Serious sports collectors don’t just acquire gems representing their alma maters, and this week’s Five for Friday takes a look at an array of items that will be available Aug. 19-20 in Heritage Auctions’ Platinum Night Sports Auction in Dallas. The memorabilia in this event, which kicks off a week before the start of the 2017 season, casts a spotlight on top individual players and some of the elite schools in the country.
1. A 1976-79 Billy Sims Game-Worn Unwashed Oklahoma Sooners Jersey, MEARS A10 (est. $15,000+) commemorates one of the greatest running backs in the history of college football. Long before Adrian Peterson made a mockery of opposing defenses, Sims set the standard for Sooner ball carriers, running past, over and through opponents from 1975-79, ultimately piling up 4,118 career rushing yards – a school record that still stands four decades later – and the 1978 Heisman Trophy.
2. The six Poe “brothers” – who actually are second cousins, twice removed, of author Edgar Allan Poe – are featured in this Circa 1899 Poe Brothers of Princeton Football Multi-Signed Oversized Original Photograph (est. $8,000+). The Poe brothers, who played for the Tigers between 1882 and 1901, each signed the mat in black fountain pen ink.
3. The highest individual honor in college football is the Heisman Trophy, presented annually by the Downtown Athletic Club in New York City. This 1978 Billy Sims Game-Worn Oklahoma Sooners Helmet – Photo-Matched to Heisman Season (est. $8,000+) goes back to the year the game-breaking runner brought college football’s highest honor back to Norman in a season in which he rushed 231 times for 1,762 yards and 20 touchdowns.
4. Arguably the most famous nickname for a group of players, who played at one of the most storied programs in the country, is commemorated in this 1924 The Four Horsemen of Notre Dame Signed Photograph (est. $4,000+). The moniker came from an article by sportswriter Grantland Rice, who referred to Don Miller, Elmer Layden, Jim Crowley and Harry Stuhldreher as “Death, Destruction, Pestilence and Famine.” A Notre Dame student publicity aide made sure the name stuck when he pitched the idea out loud at halftime of the Army game in the press box as a tie-in to the 1921 Rudolph Valentino Movie The Four Horsemen of the Apocalypse. The photo is autographed, probably in the 1940s or 1950s, by all four players, who are shown in the picture on horseback while in their uniforms.

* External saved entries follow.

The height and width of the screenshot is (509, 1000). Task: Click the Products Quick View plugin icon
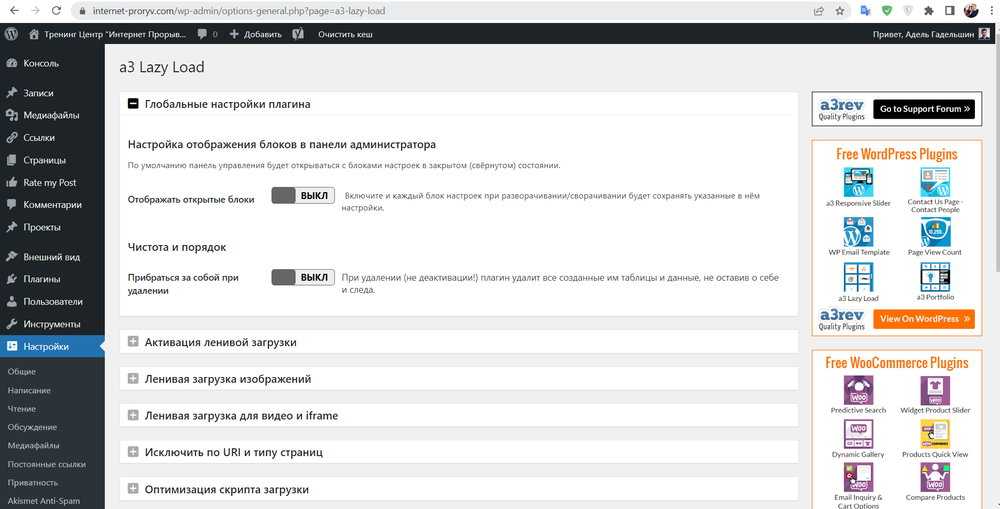[934, 433]
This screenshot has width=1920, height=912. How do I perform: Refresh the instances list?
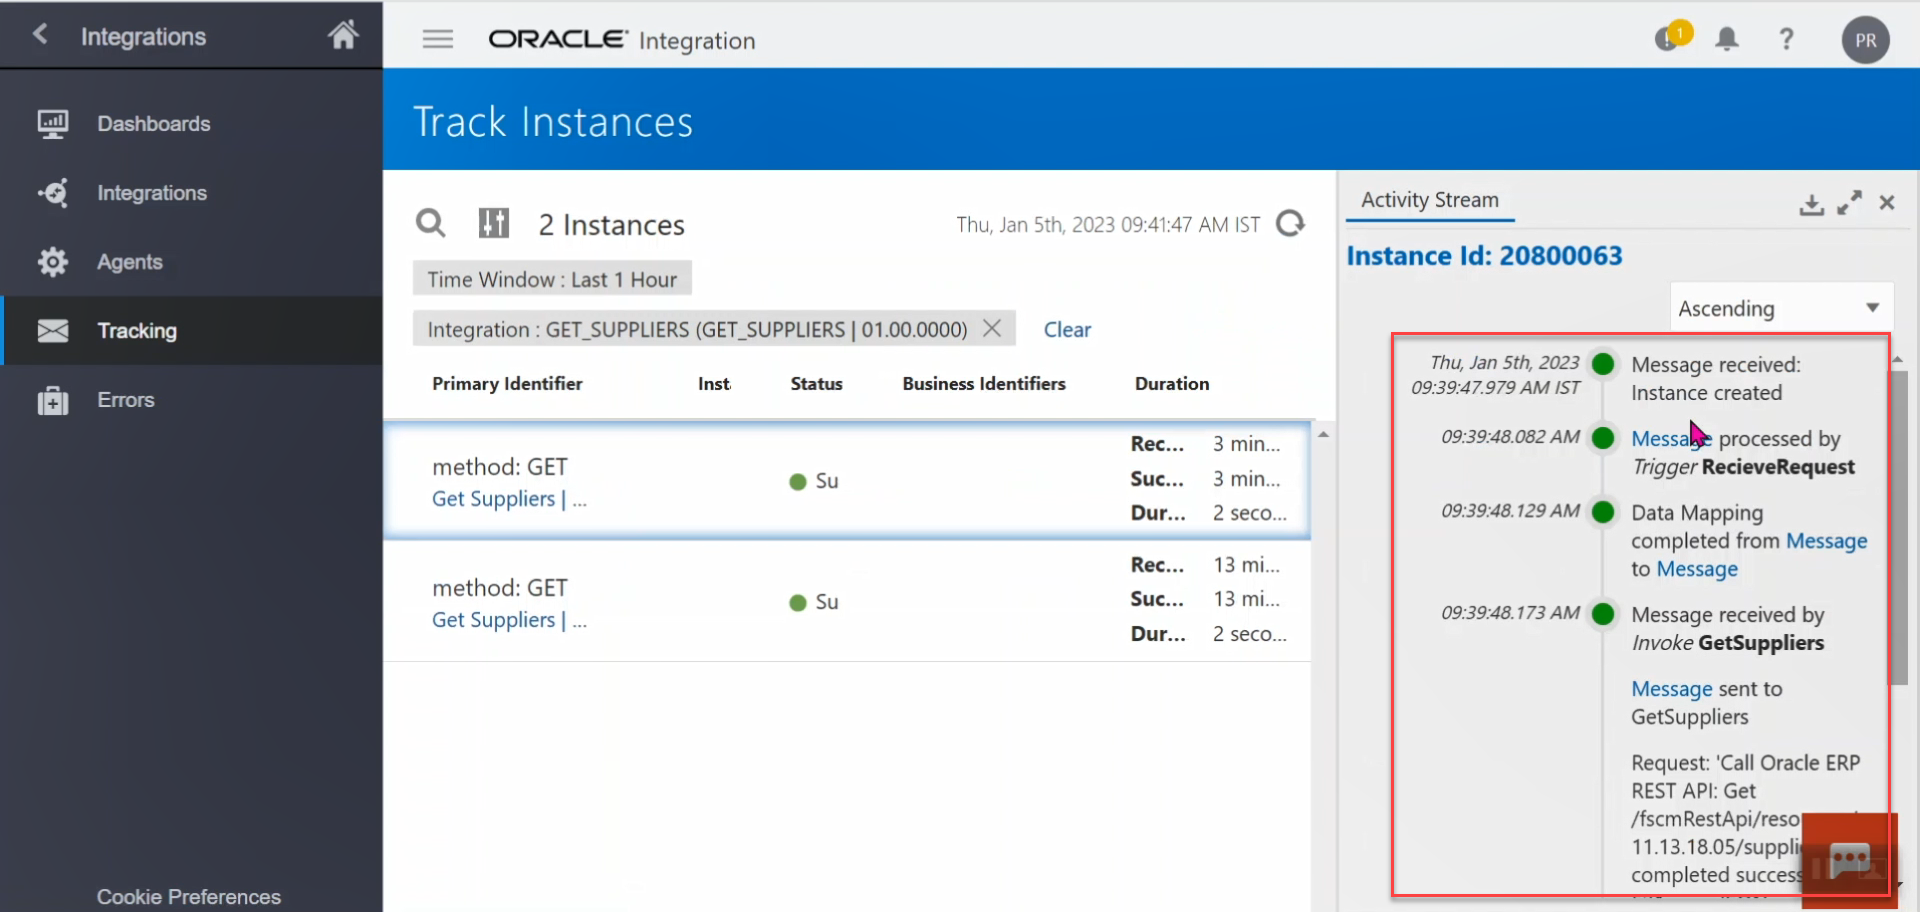1291,223
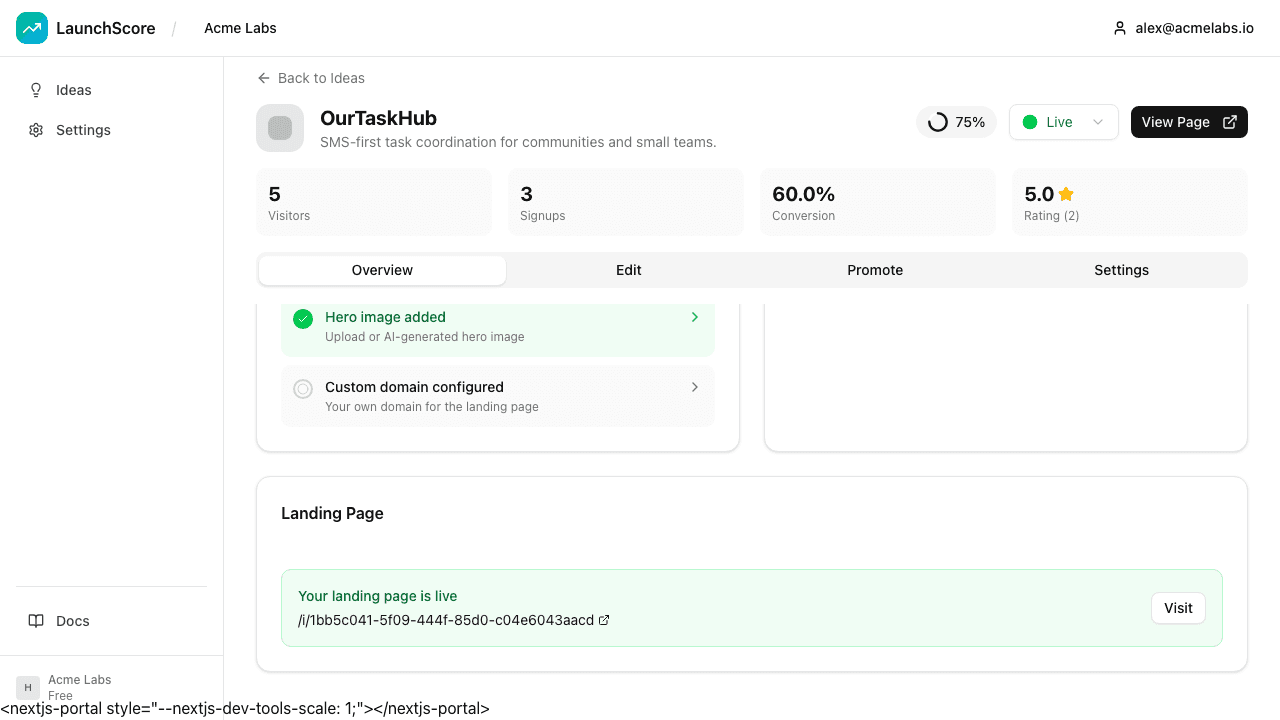Click the user profile icon in header

tap(1120, 28)
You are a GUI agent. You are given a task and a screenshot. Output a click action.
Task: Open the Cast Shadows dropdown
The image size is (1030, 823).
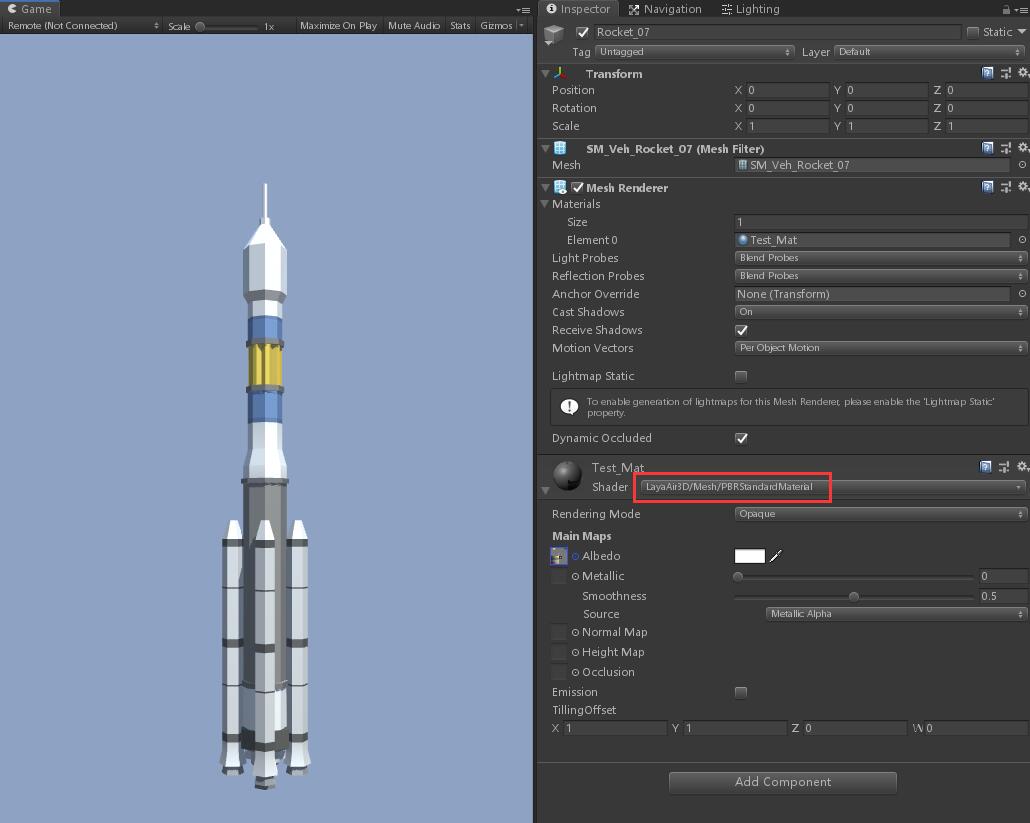pyautogui.click(x=878, y=312)
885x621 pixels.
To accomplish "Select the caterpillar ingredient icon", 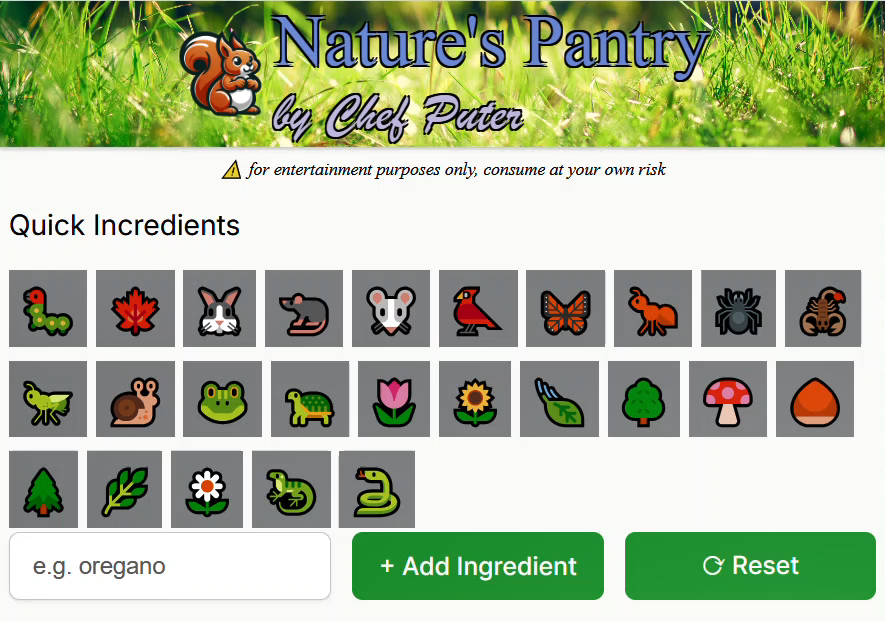I will click(x=48, y=308).
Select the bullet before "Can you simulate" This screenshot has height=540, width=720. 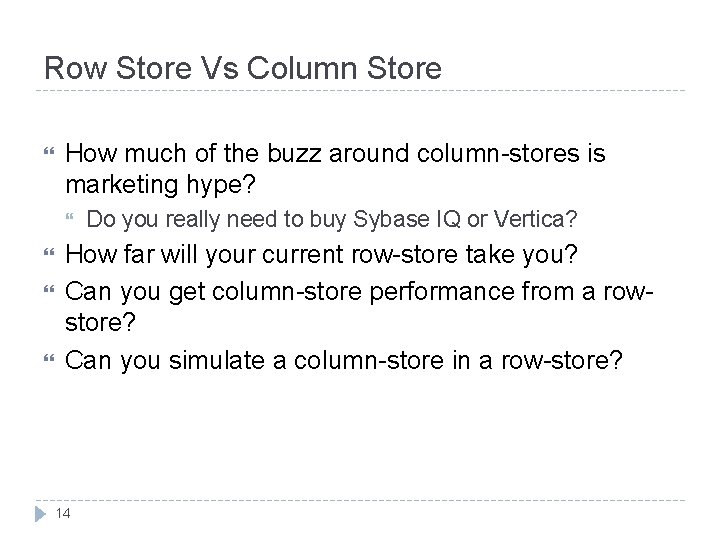[x=41, y=360]
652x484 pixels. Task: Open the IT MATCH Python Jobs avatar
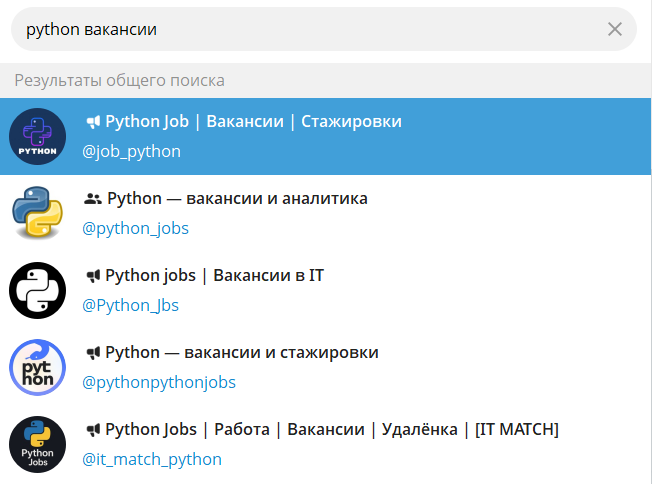pyautogui.click(x=37, y=444)
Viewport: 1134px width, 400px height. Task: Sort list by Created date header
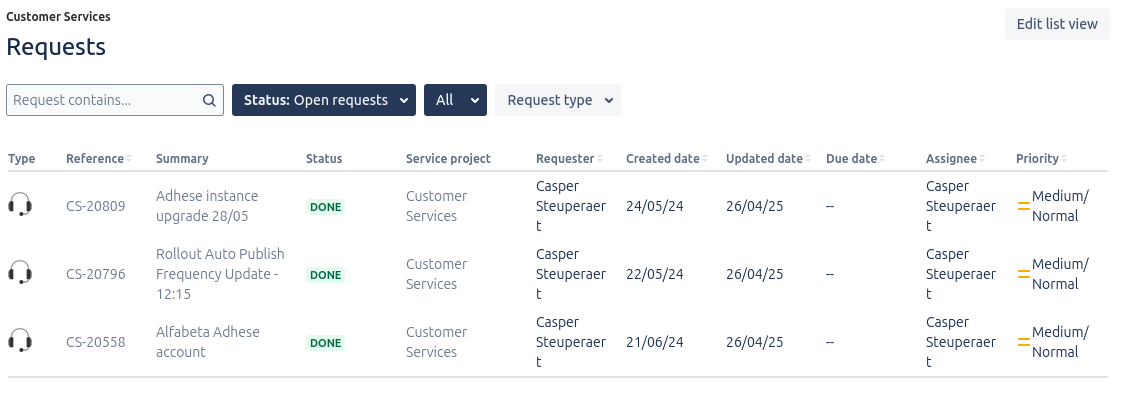(666, 158)
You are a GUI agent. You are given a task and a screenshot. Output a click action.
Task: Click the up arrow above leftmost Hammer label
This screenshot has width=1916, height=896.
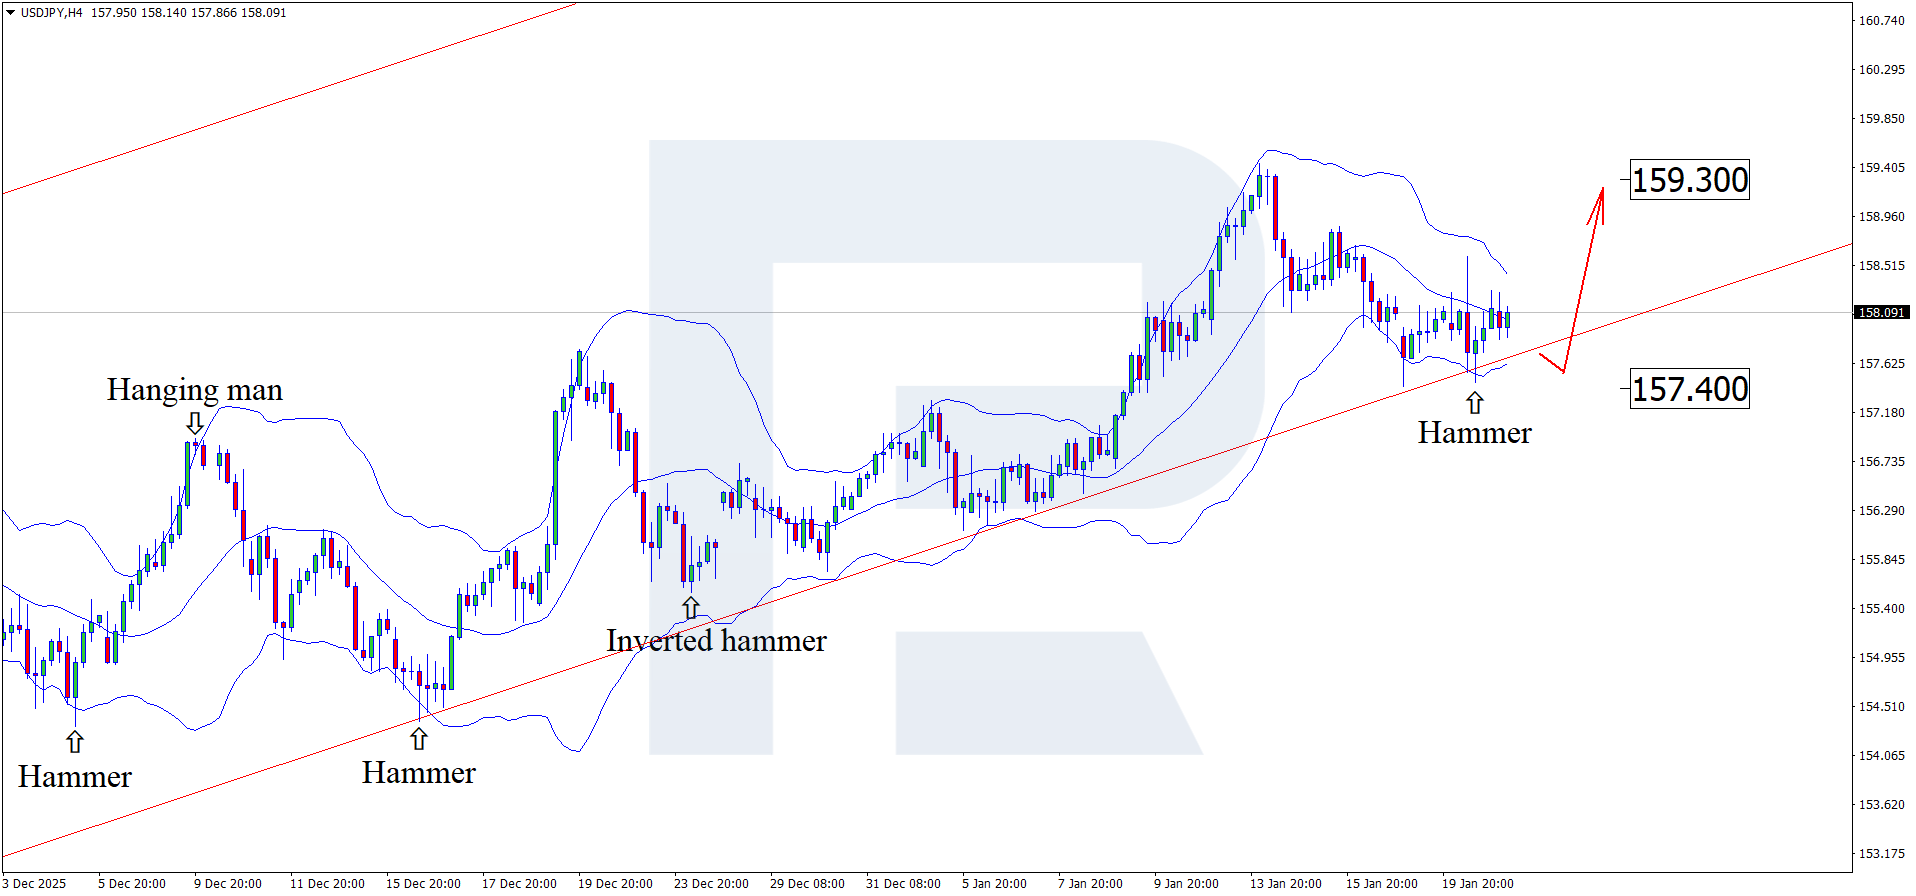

5. Among the most popular stories are when a player overcomes such extraordinary odds that he thrusts himself or his team into the national spotlight despite circumstances that suggest such fame should be out of reach. One such player is remembered in this 1994 Steve McNair Robinson Award Salesman’s Sample Ring ($2,000+). Despite playing for a relatively unknown school in Lorman, Mississippi, “Air McNair” was so prolific that he finished third in the voting for after the 1994 season and was chosen third overall in the 1995 NFL Draft by the Houston Oilers.